Posted: Thursday, June 20, 2024
Sacituzumab tirumotecan, a TROP2-directed antibody-drug conjugate, demonstrated activity in treatment-naive patients with advanced non–small cell lung cancer (NSCLC) when combined with the monoclonal antibody KL-A167 in initial phase II trial results, according to Wenfeng Fang, MD, PhD, of Sun Yat-sen University Cancer Center, Guangzhou, China, and colleagues. Sacituzumab tirumotecan has a manageable safety profile as well, said the team in presenting the results during the 2024 American Society of Clinical Oncology (ASCO) Annual Meeting (Abstract 8502).
Sacituzumab tirumotecan was given along with KL-A167 to cohorts 1A (n = 40) and 1B (n = 63) of the OptiTROP-Lung01 study. Investigators performed tumor assessments every 6 weeks. Patients in cohort 1A received sacituzumab tirumotecan at 5 mg/kg plus KL-A167 at 1,200 mg, both every 3 weeks. Those in cohort 1B received sacituzumab tirumotecan at 5 mg/kg plus KL-A167 at 900 mg, both every 2 weeks.
Eligible patients had no actionable genomic alterations. The median age of both cohorts was 63. The patients in both cohorts were fairly evenly divided among those who had PD-L1 tumor proportion scores of less than 1%, 1% to 49%, and 50% or more.
After a median follow-up of 14.0 months for cohort 1A, the objective response rate was 48.6%, the disease control rate was 94.6%, median progression-free survival was 15.4 months, and 6-month progression-free survival rate was 69.2%. For cohort 1B (median follow-up, 6.9 months), the objective response rate was 77.6%, the disease control rate was 100%, median progression-free survival was not reached, and 6-month progression-free survival rate was 84.6%. No treatment-related deaths were reported in either cohort.

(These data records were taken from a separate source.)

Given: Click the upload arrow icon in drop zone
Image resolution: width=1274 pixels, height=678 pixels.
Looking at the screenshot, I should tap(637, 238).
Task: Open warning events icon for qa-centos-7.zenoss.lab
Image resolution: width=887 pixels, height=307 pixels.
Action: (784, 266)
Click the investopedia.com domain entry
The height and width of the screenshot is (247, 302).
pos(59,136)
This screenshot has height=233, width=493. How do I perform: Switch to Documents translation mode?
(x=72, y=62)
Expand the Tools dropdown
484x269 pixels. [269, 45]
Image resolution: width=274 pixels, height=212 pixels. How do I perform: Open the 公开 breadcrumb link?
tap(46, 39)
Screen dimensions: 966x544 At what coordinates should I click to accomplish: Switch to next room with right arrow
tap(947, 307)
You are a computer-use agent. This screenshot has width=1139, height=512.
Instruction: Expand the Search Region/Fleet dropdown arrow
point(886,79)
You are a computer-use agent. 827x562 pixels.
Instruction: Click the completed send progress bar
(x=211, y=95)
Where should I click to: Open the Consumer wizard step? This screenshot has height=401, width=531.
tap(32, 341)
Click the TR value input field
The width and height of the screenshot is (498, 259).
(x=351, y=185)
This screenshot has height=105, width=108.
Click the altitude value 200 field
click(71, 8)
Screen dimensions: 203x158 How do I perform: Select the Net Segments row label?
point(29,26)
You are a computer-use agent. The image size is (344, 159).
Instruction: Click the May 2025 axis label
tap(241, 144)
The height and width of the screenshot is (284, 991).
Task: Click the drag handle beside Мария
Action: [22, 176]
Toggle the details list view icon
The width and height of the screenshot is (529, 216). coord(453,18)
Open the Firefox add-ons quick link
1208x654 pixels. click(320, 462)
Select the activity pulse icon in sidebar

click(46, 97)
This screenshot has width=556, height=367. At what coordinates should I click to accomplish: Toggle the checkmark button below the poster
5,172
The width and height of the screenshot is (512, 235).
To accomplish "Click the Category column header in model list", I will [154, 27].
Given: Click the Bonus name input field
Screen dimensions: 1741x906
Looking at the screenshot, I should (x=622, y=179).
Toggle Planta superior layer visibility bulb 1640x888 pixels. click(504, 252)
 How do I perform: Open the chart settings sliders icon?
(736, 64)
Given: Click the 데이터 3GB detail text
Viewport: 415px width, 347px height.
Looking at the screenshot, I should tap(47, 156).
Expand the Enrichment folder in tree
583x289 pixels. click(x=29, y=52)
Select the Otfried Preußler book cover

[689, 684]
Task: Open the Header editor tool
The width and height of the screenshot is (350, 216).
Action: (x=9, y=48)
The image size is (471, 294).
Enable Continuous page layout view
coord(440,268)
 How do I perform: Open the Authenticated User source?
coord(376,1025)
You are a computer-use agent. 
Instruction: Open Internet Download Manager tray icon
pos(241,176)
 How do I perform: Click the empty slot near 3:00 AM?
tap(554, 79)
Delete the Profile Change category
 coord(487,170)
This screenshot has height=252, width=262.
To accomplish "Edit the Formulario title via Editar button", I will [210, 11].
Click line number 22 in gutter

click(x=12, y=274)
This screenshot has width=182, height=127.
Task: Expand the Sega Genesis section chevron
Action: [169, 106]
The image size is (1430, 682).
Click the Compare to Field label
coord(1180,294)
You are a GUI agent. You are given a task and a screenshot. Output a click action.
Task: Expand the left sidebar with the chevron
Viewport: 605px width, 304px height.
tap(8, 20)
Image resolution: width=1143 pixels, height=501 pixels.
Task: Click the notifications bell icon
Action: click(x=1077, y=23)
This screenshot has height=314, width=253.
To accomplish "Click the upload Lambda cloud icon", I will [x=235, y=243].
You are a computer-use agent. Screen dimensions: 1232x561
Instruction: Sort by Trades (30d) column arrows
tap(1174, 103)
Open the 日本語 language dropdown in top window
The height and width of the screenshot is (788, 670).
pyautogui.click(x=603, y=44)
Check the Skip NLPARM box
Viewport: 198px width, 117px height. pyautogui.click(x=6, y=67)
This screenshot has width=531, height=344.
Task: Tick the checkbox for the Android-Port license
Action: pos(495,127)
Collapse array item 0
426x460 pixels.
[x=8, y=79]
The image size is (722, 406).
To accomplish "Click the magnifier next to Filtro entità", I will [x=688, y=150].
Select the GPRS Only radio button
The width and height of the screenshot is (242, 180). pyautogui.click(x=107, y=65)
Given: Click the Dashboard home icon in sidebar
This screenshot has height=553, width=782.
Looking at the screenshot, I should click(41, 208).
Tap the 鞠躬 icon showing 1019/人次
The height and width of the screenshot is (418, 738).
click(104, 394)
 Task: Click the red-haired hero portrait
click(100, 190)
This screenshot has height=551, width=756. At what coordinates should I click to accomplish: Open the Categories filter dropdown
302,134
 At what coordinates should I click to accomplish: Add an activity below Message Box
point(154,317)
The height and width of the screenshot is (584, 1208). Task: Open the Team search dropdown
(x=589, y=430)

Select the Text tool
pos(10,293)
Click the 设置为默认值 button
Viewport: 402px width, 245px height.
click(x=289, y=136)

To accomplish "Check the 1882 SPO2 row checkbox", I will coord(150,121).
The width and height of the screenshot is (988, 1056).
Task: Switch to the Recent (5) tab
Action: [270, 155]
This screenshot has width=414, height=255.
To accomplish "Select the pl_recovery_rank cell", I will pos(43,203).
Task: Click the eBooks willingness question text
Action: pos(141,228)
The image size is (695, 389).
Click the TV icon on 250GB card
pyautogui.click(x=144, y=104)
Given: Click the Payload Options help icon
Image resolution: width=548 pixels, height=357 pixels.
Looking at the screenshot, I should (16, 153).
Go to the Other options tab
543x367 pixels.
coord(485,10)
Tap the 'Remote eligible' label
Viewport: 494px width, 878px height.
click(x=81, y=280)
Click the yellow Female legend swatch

A dosing schedule of every 2 weeks for the antibody-drug conjugate was recommended for further investigation. A phase III study in the first-line setting of metastatic NSCLC of sacituzumab tirumotecan plus pembrolizumab (vs pembrolizumab alone) is ongoing.
Disclosure: Dr. Fang reported no conflicts of interest. For full disclosures of the other study authors, visit coi.asco.org.